NOTA STORICA:  Questa canzone in origine si chiamava “Gesù Bambino”, ma la RAI impose di cambiare il titolo e parte del testo (io per il mio racconto mi sono ispirato al testo originale, salvo che in un punto che io trovo decisamente infelice e che lo stesso Dalla non sempre riprende: “mi accettò come un dono d’amore solo all’ultimo mese”). La necessità di trovare rapidamente un nuovo titolo spinse gli autori a chiamare la canzone senza pensarci troppo “4.3.1943” che è la data di nascita di Lucio Dalla: ma nel marzo 1943 in Italia non c’erano soldati stranieri, men che meno americani (lo sbarco in Sicilia come è noto avvenne in luglio). Che il soldato sia americano si può facilmente dedurre sia dall’espressione “veniva dal mare” sia dalla musica che nel finale abbandona il folk italiano a favore di un ritmo jazz-boogie. Nel mio racconto ho cercato di restare sulle generali evitando di proposito imbarazzanti riferimenti storici.


4.3.1943
(Paola Pallottino per Lucio Dalla)

Dice che era un bell'uomo e veniva, veniva dal mare
parlava un'altra lingua, però sapeva amare
e quel giorno lui prese a mia madre sopra un bel prato
l'ora più dolce prima di essere ammazzato.

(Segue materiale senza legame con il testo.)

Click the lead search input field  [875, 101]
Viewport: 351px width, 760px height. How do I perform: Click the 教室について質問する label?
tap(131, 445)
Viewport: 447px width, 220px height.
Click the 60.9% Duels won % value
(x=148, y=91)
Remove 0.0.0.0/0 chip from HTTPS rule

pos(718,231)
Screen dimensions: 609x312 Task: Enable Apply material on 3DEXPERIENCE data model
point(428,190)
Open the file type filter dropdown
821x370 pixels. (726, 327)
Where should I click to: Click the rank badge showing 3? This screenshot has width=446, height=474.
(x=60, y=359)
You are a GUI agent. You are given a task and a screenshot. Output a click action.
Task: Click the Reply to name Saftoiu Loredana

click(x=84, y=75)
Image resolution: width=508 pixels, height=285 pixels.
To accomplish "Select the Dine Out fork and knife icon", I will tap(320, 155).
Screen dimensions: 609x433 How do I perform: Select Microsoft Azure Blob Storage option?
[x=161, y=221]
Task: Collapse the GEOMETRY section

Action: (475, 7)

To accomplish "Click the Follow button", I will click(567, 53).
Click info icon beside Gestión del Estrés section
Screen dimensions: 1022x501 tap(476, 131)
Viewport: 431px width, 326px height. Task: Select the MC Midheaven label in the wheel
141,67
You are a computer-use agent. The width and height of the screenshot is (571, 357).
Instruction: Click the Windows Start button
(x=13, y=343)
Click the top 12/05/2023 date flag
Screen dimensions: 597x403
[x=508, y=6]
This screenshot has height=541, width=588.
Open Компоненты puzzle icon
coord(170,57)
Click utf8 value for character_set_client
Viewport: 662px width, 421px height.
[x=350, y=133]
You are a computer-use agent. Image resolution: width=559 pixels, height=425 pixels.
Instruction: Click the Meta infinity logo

Così lei restò sola nella stanza, la stanza sul porto
con l'unico vestito ogni giorno più corto
e benché non sapesse il nome e neppure il paese
mi aspettò come un dono d'amore fin dal primo mese.

Compiva 16 anni quel giorno la mia mamma
le strofe di taverna le cantò a ninna nanna
e stringendomi al petto che sapeva, sapeva di mare
giocava alla Madonna con il bimbo da fasciare.

E forse fu per gioco o forse per amore
che mi volle chiamare come Nostro Signore
Della sua breve vita il ricordo, il ricordo più grosso
è tutto in questo nome che io mi porto addosso.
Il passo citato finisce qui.